▶ [Work request]
Copy each line below exactly and leave the pictures out.
*** Records for the exercise ***
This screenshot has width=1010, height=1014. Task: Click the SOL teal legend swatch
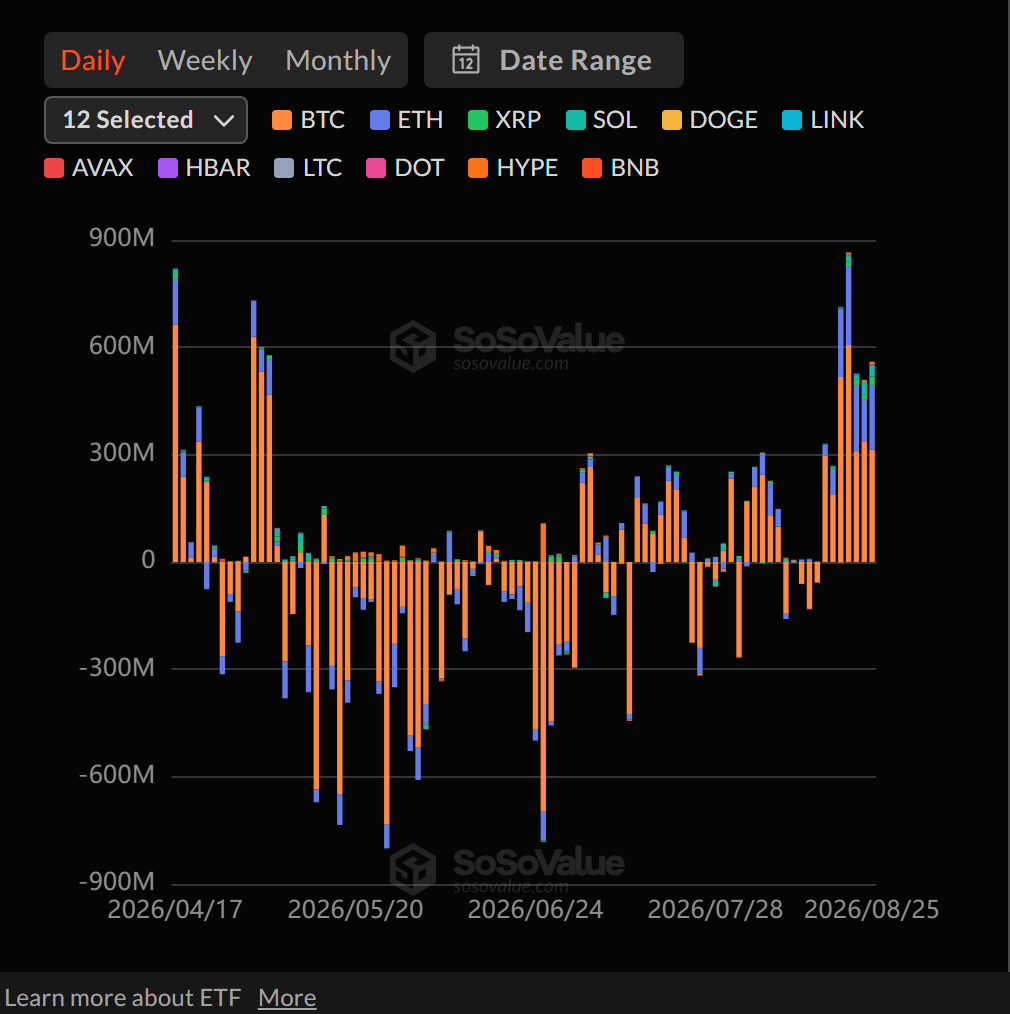pyautogui.click(x=575, y=120)
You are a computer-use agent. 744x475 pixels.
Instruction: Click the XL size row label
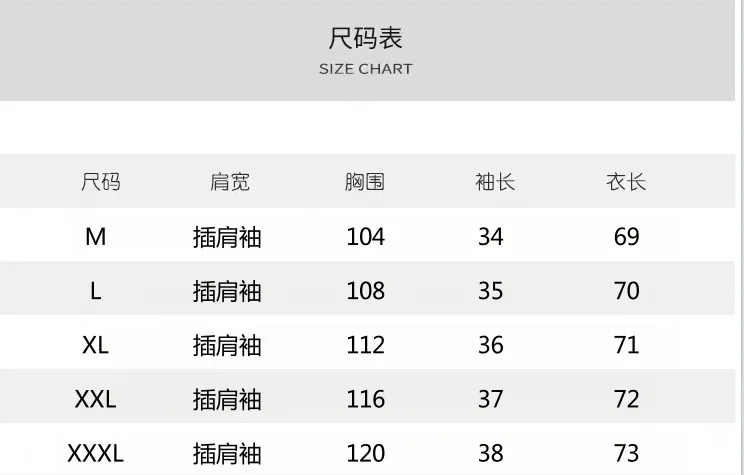point(95,345)
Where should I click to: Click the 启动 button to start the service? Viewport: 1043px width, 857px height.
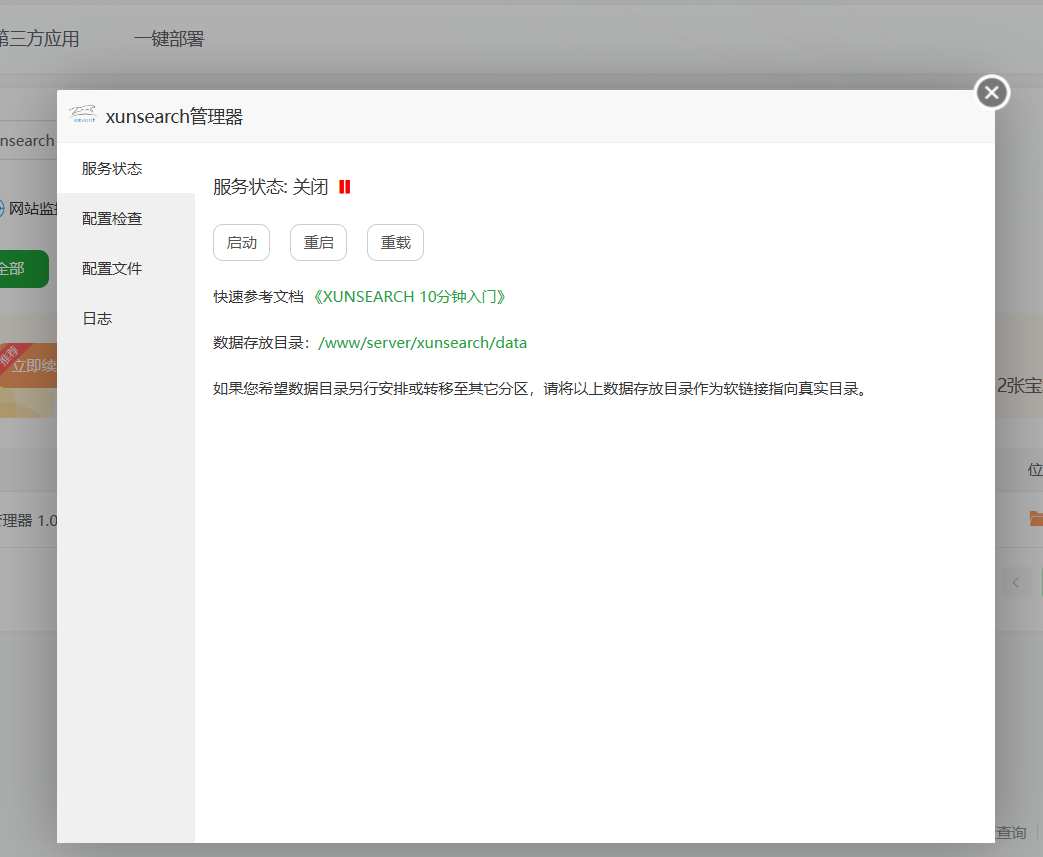[241, 242]
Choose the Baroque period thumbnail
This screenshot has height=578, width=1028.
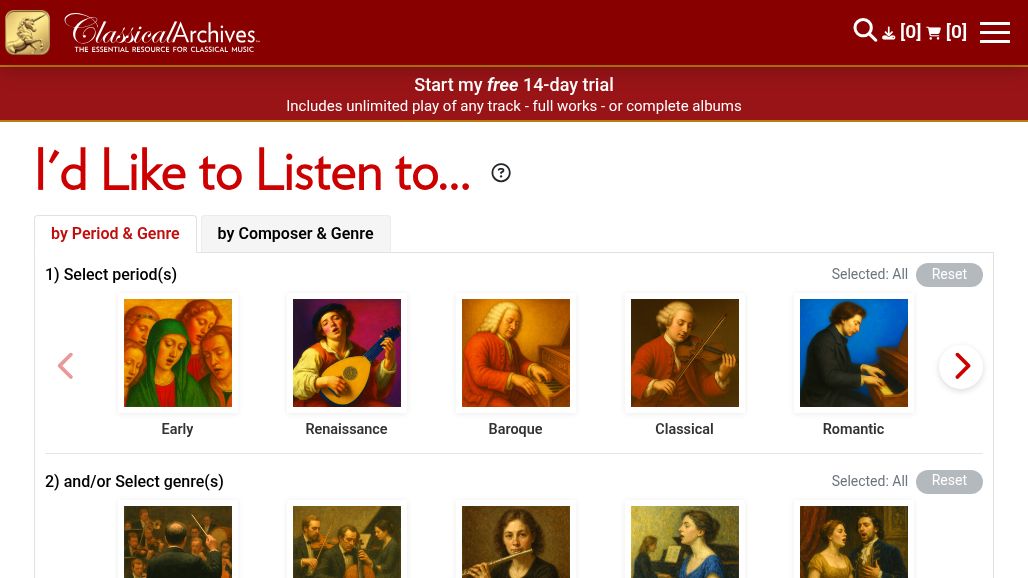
***
▶ [Written response]
This screenshot has width=1010, height=1014. Task: Click the SOL teal legend swatch
pyautogui.click(x=575, y=120)
You are a computer-use agent. 744x475 pixels.
Instruction: Click the XL size row label
point(95,345)
Where should I click to: Click the 启动 button to start the service? Viewport: 1043px width, 857px height.
[241, 242]
Choose the Baroque period thumbnail
This screenshot has height=578, width=1028.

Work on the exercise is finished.